--- DATA EXTRACTS ---

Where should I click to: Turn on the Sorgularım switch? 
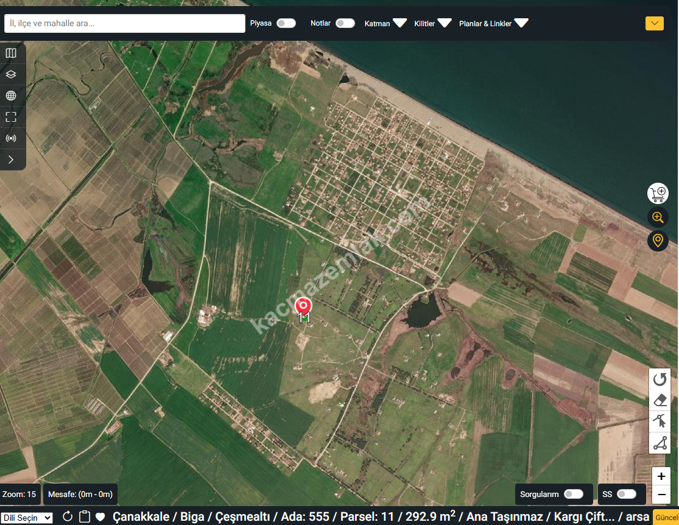(x=573, y=494)
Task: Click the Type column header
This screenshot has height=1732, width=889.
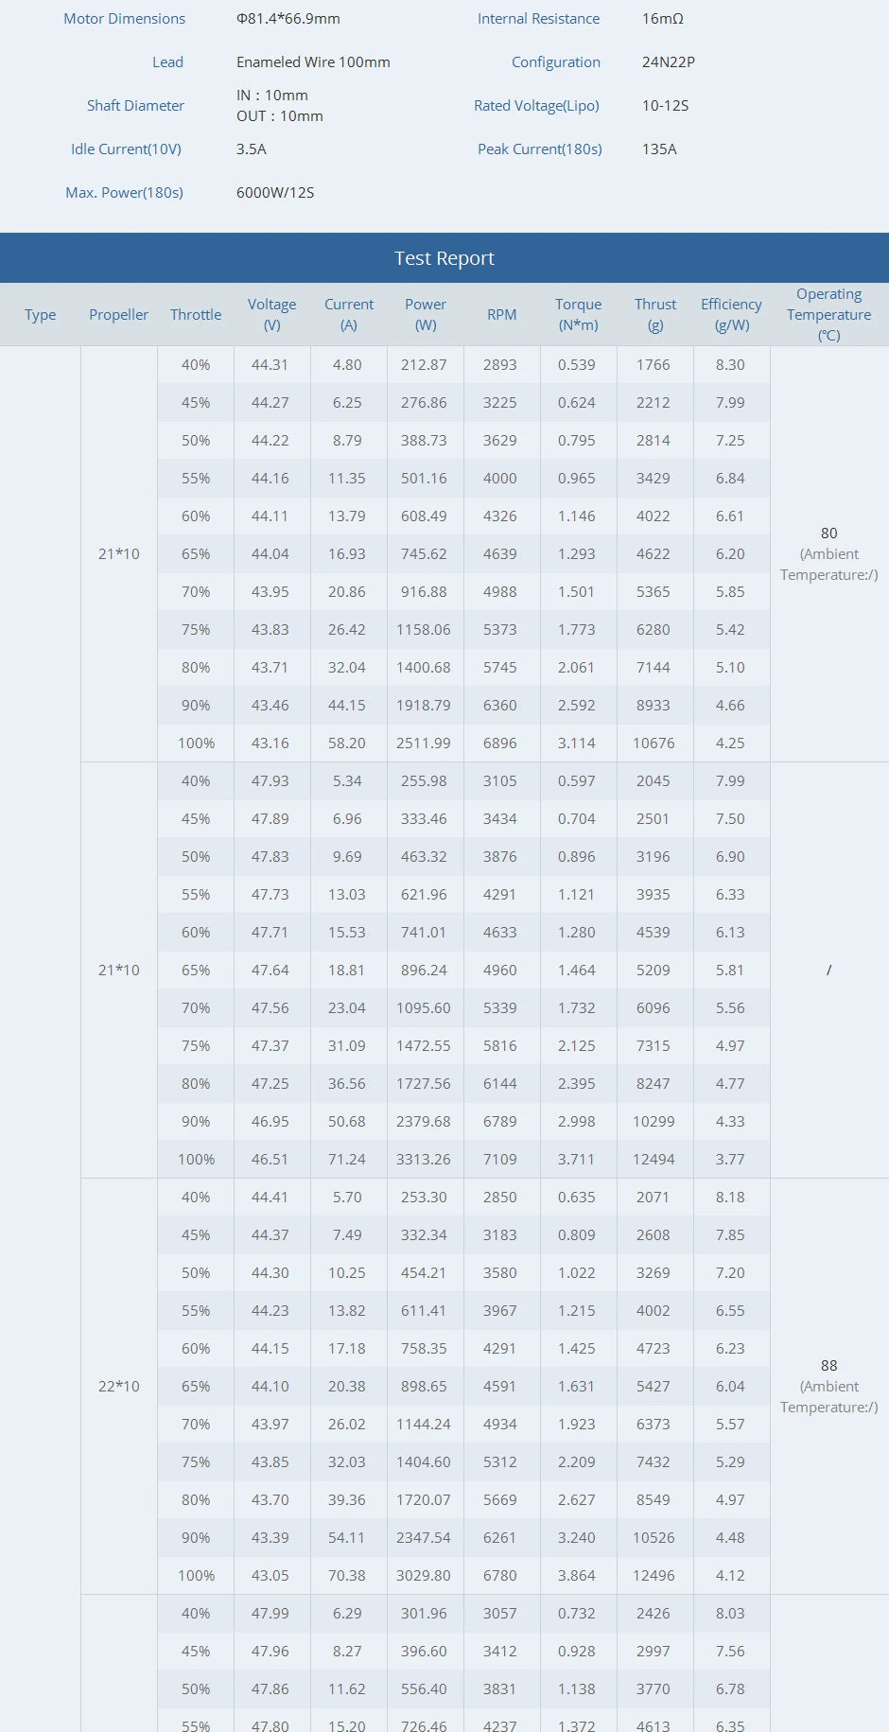Action: [x=41, y=315]
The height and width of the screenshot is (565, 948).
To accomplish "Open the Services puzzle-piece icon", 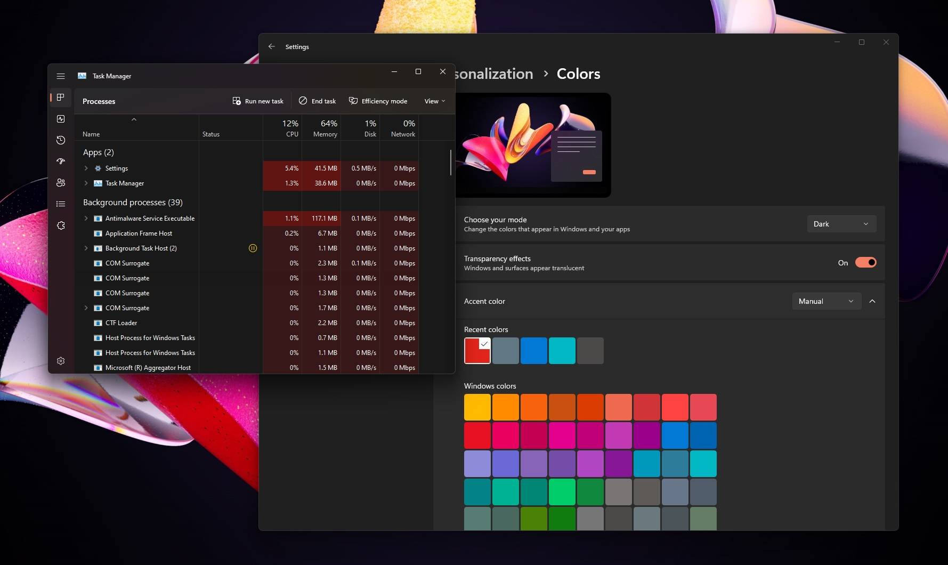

---

== EXERCISE ==
Leaving out only the pictures, reproduce the listing exactly.

== EXPECTED OUTPUT ==
Where should I click to: Turn on the Sorgularım switch? 
(x=573, y=494)
Task: Click the Type column header
This screenshot has height=1732, width=889.
Action: [x=41, y=315]
The height and width of the screenshot is (565, 948).
To accomplish "Open the Services puzzle-piece icon", 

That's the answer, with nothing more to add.